Wer behält den Überblick über alle Microservices?
So attraktiv eine granulare Aufteilung in Microservices erscheint, so herausfordernd kann deren Orchestrierung werden, wenn die Geschäftsprozesse immer komplexer werden. Soll beispielsweise die Lagerverwaltung und der Versand dezentralisiert werden, Produkte auch als Private Label verkauft werden oder Geschäftskunden mit individuellen Angeboten bedient werden, dann wird der Standardprozess erweitert. Wer triggert dann welche Aufgabe zu welchem Zeitpunkt?
Middleware oder All-in-one
Will man Headless Commerce Systeme als reine Middleware nutzen, die darauf ausgelegt ist, möglichst einfach und performant mit anderen Systemen zu sprechen und die Daten aus anderen Systemen zu verknüpfen? Also das Produkt x aus dem PIM mit dem individuellen Preis y aus dem ERP für einen Geschäftskunden z aus dem CRM? Dieses Szenario bietet sich dann an, wenn eine bestehende Systemlandschaft nicht verändert werden soll und erste Datenwiederverwendbarkeit hergestellt werden soll.
Headless Architekturen sind dank ihrer flexiblen Einsatzweise bestens für die Zukunft gerüstet. Es wäre zu kurz gedacht, es würde ausreichen, sich zwischen einem monolithischem System und einer Headless Architektur zu entscheiden. Viel wichtiger sind folgende Fragen: Wie baue ich meine Datenstrukturen auf? Welche Bausteine will ich miteinander verdrahten? Wieviel Aufwand muss ich in die Integration der Microservices stecken?

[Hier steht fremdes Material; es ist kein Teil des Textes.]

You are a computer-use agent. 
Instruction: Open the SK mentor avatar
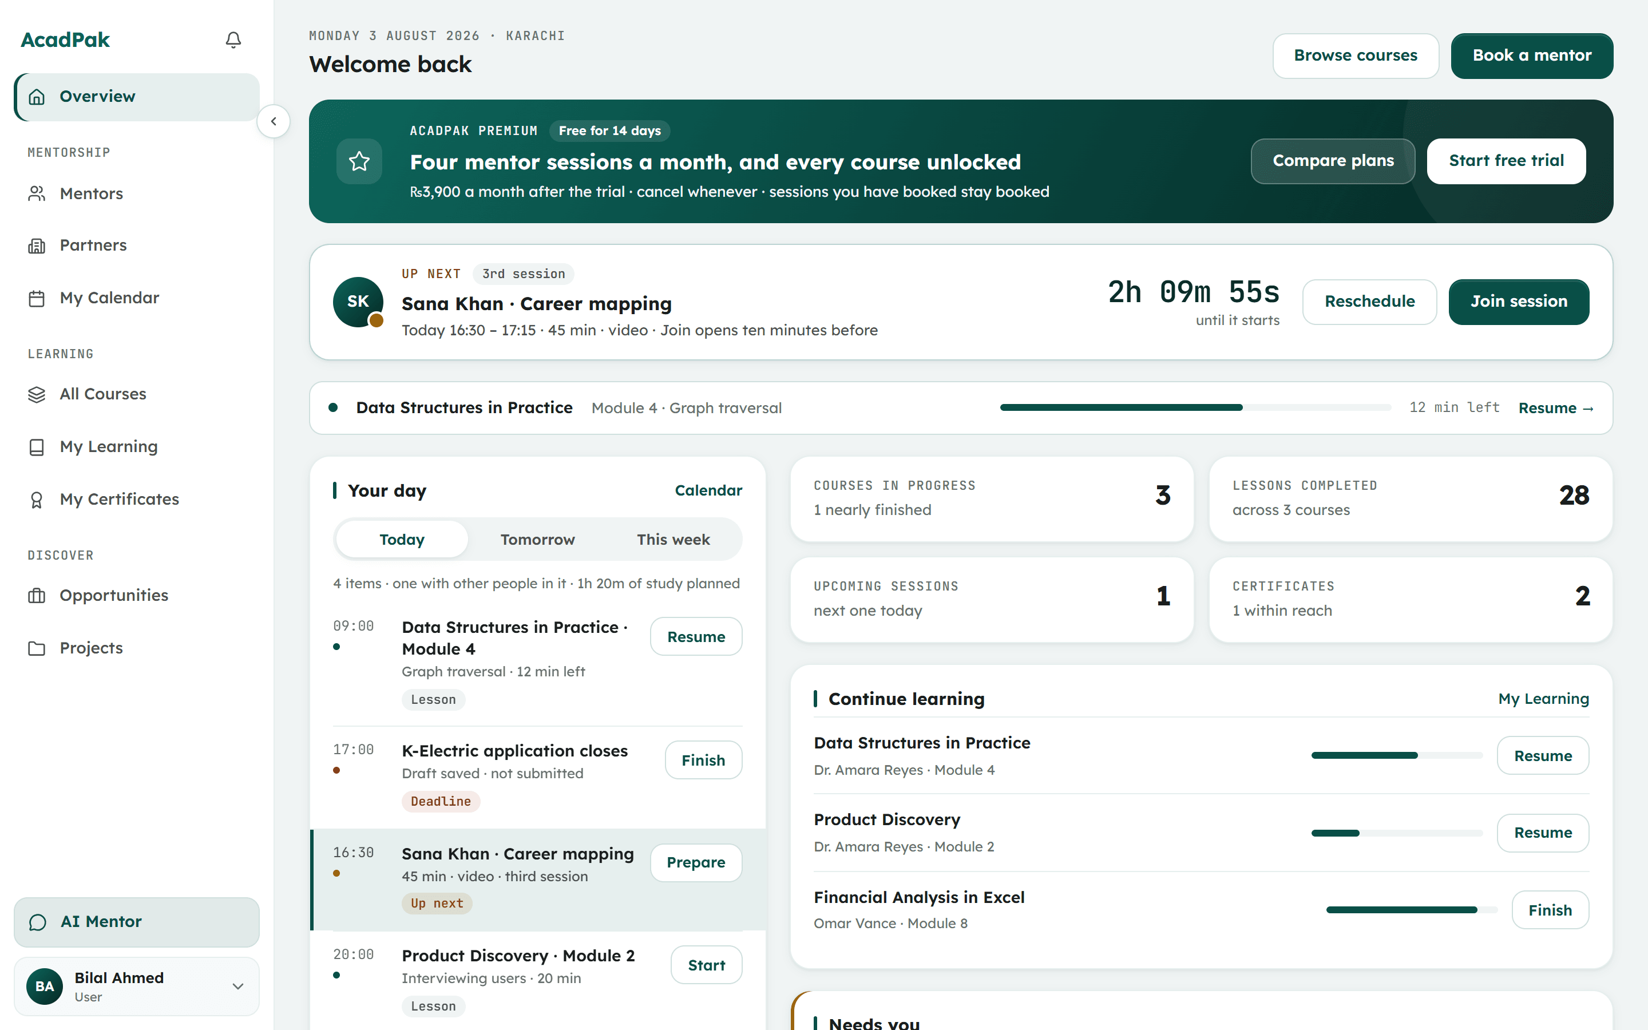358,302
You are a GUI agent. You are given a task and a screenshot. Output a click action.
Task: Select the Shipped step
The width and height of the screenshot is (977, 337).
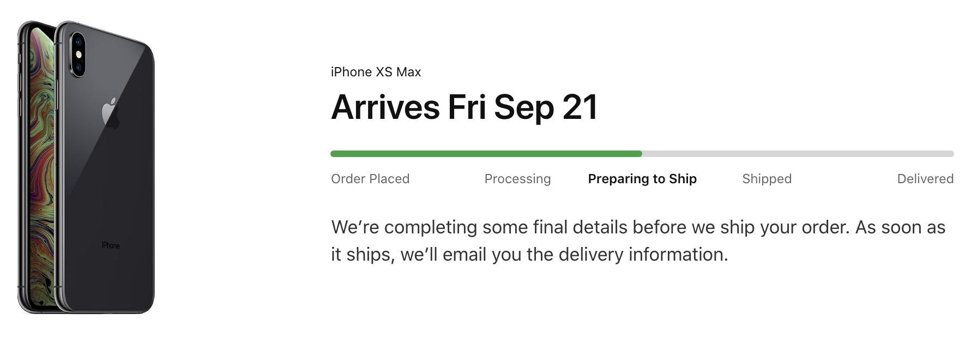coord(767,179)
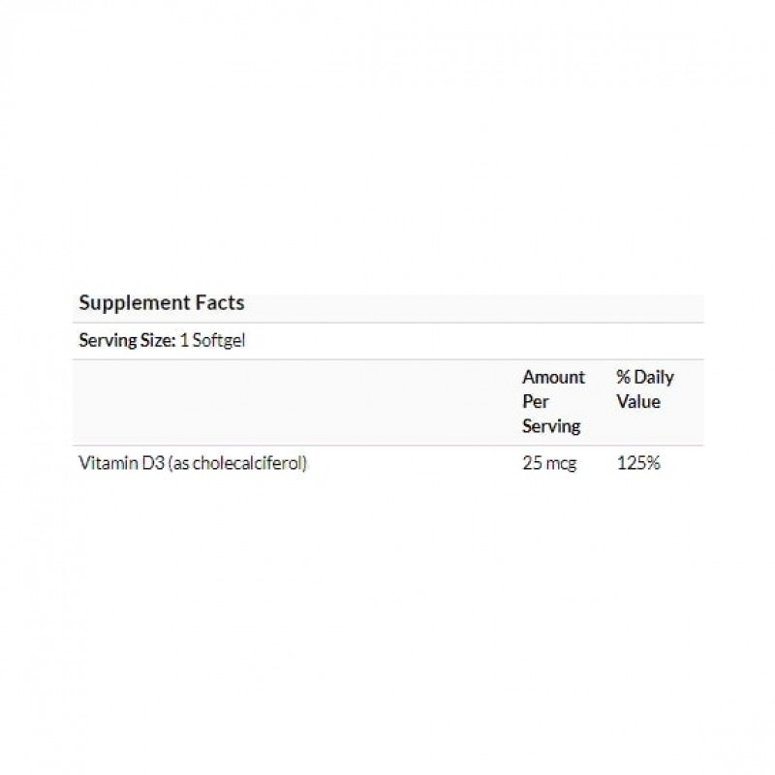
Task: Select the word Daily in the header
Action: coord(654,377)
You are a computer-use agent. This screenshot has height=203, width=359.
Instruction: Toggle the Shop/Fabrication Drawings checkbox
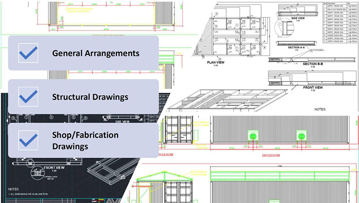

Jeder Händler muss sich so oder so Gedanken machen, wo und wie er Produkte, Preise, Kunden, Aufträge, Faktura und Versand verwalten will. Am wenigsten Aufwand ist es, alle Daten sind in einer orchestrierenden
Hand. Erst dann können Personalisierung, automatisierte Prozesse, Analysen und das direkte Umsetzen der Erkenntnisse in Marketing-Aktionen garantiert stattfinden.